TASK PROMPT: Every line below should be copied exactly; drop the pictures.

Stored items from a collection
-*-*-

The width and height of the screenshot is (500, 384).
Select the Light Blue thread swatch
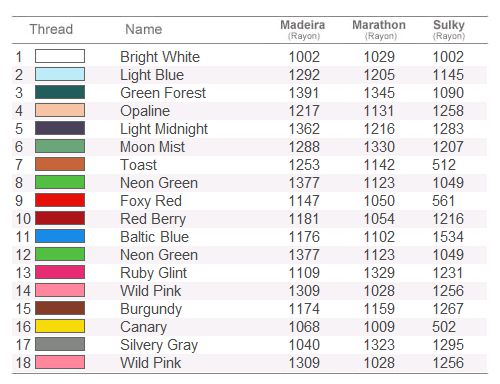click(x=60, y=74)
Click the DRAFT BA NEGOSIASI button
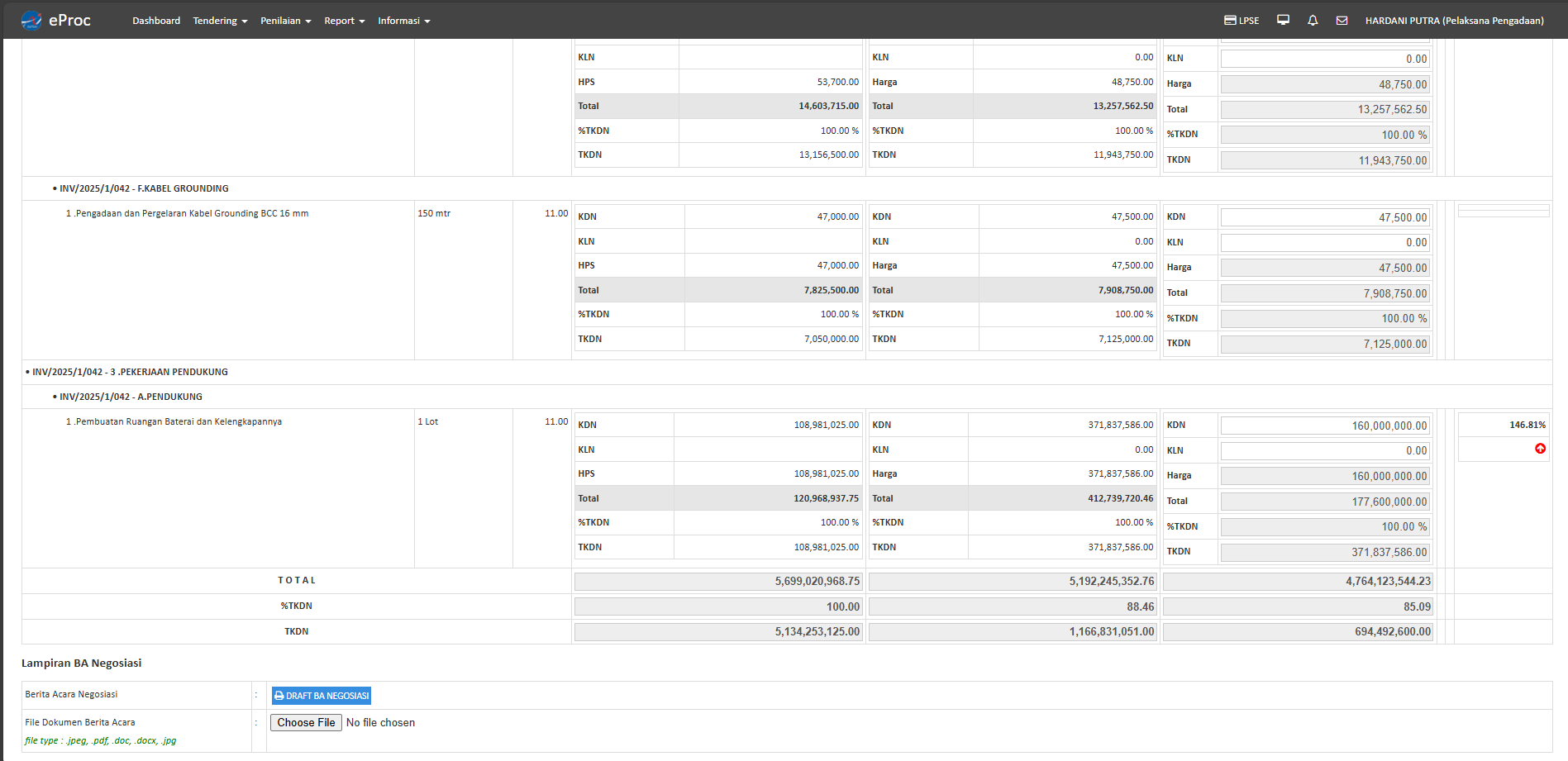The height and width of the screenshot is (761, 1568). point(322,696)
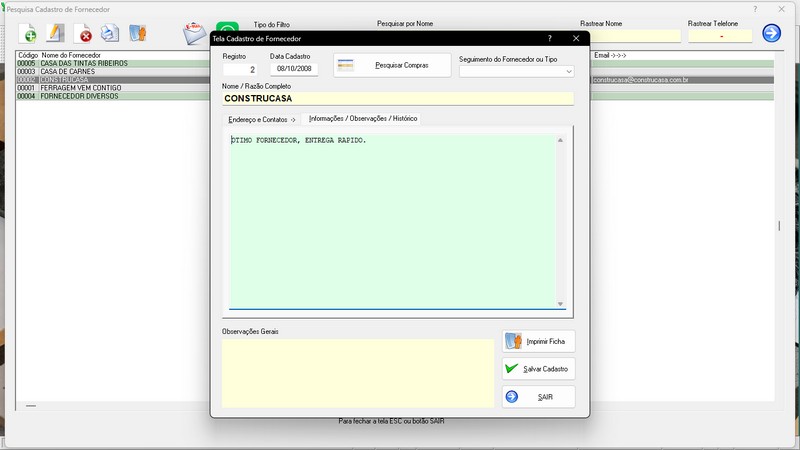Select Informações / Observações / Histórico tab
This screenshot has width=800, height=450.
coord(363,119)
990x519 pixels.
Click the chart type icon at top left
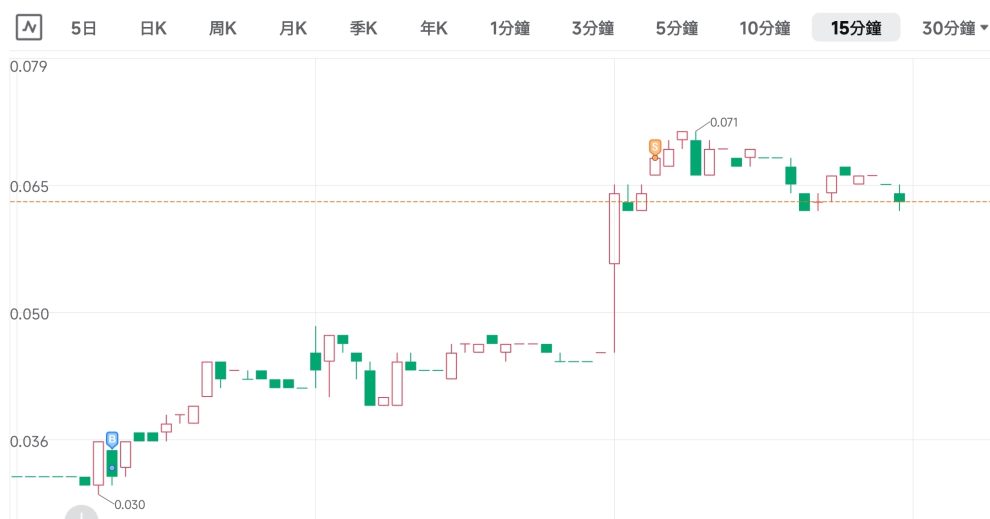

-*-*-

WRITTEN SOLUTION:
The width and height of the screenshot is (500, 384).
Select the Light Blue thread swatch
click(x=60, y=74)
Click the DRAFT BA NEGOSIASI button
The height and width of the screenshot is (761, 1568). point(322,696)
Select Informações / Observações / Histórico tab
This screenshot has width=800, height=450.
coord(363,119)
990x519 pixels.
Click the chart type icon at top left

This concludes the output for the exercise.